Apparently, he forgot to say “Abracadabra.”
Upon feeling his shoe's bottom caked in dirt, Jansen wriggled his foot to clear his spikes, but failed to call time out. Sensing a do-or-die opportunity, Cabrera caught Jansen off guard and darted toward the plate. Startled, Jansen made a bad throw to A.J. Ellis, then became even more of a deer in the headlights after plate umpire Greg Gibson initially called Cabrera out. Realizing Ellis didn’t have the ball, Gibson signaled the play safe, and watched as Venable continued running from second. Jansen was noticeably late to cover the plate and the Padres had a 7-6 lead.
Again, not your run-of-the-mill collapse.
“I've been around baseball for how many years now,” manager Don Mattingly said after the loss. “That's the first time I've ever seen that, where you've got two strikes, the game's on the line and the guy takes off. So it's not like it happens every day and you sit there and say, 'I've seen that before. I've got to pay attention to that.' ”
Unfortunately, there's a reason “expect the unexpected” is a phrase with staying power and for Jansen and the Dodgers, the closer's lapse of concentration, even for a split second proved deadly in a tight contest.
“The momentum was in my direction and everything,” Jansen said. “It was just right there. I got dirt stuck in my shoes. I can't throw like that, obviously, with dirt stuck in my shoes. I just went to take it off and forgot about calling timeout.
“It just happened. One mistake. And I'm just not making excuses, because I should have known better to call timeout up there.”
He definitely should have, and Mattingly made no bones about the undotted “I's” and uncrossed “T's” on the part of his pitcher. It's Jansen's job to be aware of the situation, and whether in terms of Cabrera, the cleats or preventing the seventh run, his effort didn't cut the mustard.
“The first one, it gets you caught off guard, you throw it away,” said Mattingly of the Padres' sixth run. “It's almost like a double mistake by not covering home. But it is bizarre. It's one of those plays that happens so fast, you don't even think about the second guy. But you do obviously gotta cover home.”
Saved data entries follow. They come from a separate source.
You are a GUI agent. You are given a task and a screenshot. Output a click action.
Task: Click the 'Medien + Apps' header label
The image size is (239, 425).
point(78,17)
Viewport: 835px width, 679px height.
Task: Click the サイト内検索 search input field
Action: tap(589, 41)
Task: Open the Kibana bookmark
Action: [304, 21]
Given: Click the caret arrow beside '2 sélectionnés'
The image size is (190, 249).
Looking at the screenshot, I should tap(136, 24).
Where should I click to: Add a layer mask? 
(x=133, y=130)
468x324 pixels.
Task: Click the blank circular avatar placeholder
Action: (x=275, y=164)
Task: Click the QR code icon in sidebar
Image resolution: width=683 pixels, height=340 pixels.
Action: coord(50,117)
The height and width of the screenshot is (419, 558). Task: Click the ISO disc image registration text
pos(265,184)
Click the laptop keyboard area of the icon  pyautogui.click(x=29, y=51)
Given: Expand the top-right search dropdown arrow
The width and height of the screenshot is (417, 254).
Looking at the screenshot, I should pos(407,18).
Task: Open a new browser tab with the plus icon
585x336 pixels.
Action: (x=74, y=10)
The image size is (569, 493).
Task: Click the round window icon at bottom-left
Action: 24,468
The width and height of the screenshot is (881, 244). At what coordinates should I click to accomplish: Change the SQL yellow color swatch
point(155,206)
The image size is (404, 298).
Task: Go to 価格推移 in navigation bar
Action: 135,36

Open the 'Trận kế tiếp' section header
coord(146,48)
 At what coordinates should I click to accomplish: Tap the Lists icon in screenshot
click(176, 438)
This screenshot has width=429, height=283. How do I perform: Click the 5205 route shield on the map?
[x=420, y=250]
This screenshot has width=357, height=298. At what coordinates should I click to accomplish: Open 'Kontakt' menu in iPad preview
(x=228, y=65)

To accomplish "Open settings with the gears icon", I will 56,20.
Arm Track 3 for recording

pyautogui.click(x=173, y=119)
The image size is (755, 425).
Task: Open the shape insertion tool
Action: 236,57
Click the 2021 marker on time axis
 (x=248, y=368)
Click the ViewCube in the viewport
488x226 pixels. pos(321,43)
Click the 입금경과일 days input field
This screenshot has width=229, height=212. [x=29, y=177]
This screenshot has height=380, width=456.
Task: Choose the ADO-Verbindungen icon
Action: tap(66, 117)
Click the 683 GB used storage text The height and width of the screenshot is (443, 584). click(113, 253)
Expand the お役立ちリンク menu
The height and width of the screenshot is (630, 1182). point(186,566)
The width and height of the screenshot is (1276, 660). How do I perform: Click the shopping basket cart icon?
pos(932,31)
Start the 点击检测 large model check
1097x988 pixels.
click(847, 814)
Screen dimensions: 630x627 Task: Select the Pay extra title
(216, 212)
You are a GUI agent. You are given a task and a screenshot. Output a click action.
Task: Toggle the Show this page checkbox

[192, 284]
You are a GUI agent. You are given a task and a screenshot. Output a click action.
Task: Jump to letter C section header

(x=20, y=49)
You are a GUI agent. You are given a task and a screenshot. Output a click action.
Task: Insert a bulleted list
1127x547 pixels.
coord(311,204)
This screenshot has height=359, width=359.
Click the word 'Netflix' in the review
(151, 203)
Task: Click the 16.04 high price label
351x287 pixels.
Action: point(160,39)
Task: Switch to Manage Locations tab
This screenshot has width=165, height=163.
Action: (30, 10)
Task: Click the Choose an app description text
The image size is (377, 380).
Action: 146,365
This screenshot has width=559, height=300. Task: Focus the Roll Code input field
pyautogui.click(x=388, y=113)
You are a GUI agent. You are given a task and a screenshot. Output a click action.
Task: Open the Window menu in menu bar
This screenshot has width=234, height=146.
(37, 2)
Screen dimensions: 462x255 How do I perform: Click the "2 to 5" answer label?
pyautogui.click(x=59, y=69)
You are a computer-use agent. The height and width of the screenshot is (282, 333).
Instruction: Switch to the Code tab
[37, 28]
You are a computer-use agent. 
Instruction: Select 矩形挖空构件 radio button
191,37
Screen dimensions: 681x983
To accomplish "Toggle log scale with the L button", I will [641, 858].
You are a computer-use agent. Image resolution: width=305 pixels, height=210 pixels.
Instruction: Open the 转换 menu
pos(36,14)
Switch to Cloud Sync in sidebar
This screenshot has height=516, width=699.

However, the manager also declined from coming down too hard on closer, whose youth and willingness to battle was stressed. Instead, Mattingly focused on a learning opportunity placed in front of the entire team, and in particular, Jansen.
“It's a good lesson for him,” Mattingly said. “It's just one of those things, awareness of what's going on in the game. Who's on the bases. With [Cabrera], it's like having Dee Gordon at third. He's gonna try to rattle you. Coming down the line, they can do just about anything.
“It's a situation we learn from. It happens now and you don't want it to happen ever. It could have happened to anybody. I don't really think Kenley was being nonchalant, not paying attention. He's just probably cleaning his spikes and regrouping and thinking about getting a hitter out.”
That attitude was shared by Jansen, who may have been annoyed by his mistake, but he didn't appear shaken. Rather, the pitcher spoke in decidedly “whatever doesn't kill me makes me stronger” terms.
“This only can make me better,” Jansen said. “I'm going to be a better closer from now on. All this happening, this gives me more experience. And now I know. I'd rather this happen right now and not in September or October. What could I do?
“You gotta look forward for tomorrow and go get them again tomorrow. Go get three outs again and save the game.”